═══ Data records

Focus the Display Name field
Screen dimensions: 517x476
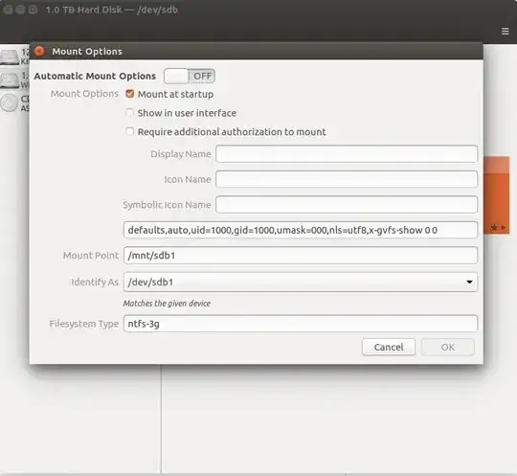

══════
═══ Data records

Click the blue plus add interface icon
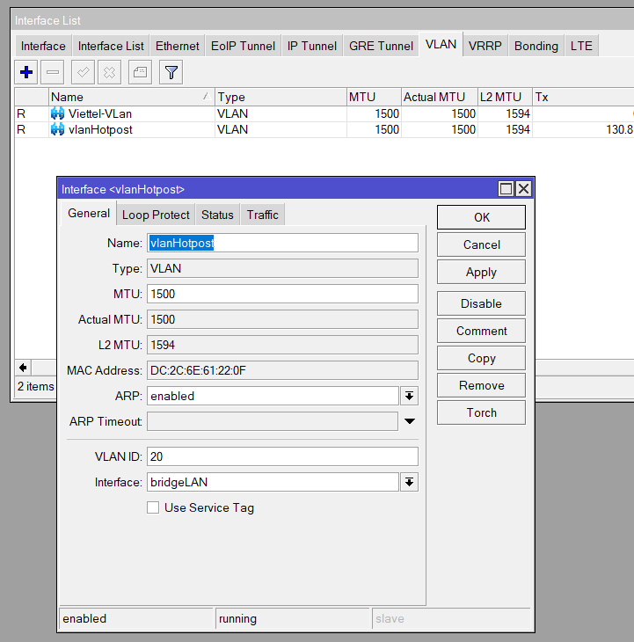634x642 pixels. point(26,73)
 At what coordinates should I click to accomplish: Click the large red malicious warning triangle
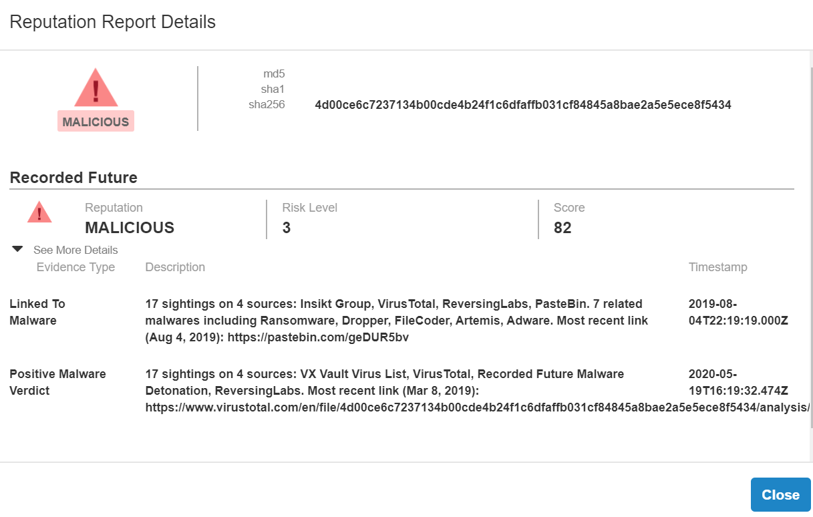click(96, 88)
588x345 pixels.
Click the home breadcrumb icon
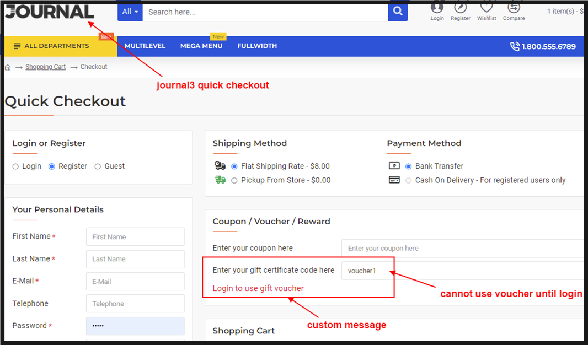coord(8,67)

══════

> **Exercise prompt**
Looking at the records above, return exactly the lines from the line with "Focus the Display Name field" to the line with "Screen dimensions: 517x476", both ends included.

> **Result of this task**
Focus the Display Name field
Screen dimensions: 517x476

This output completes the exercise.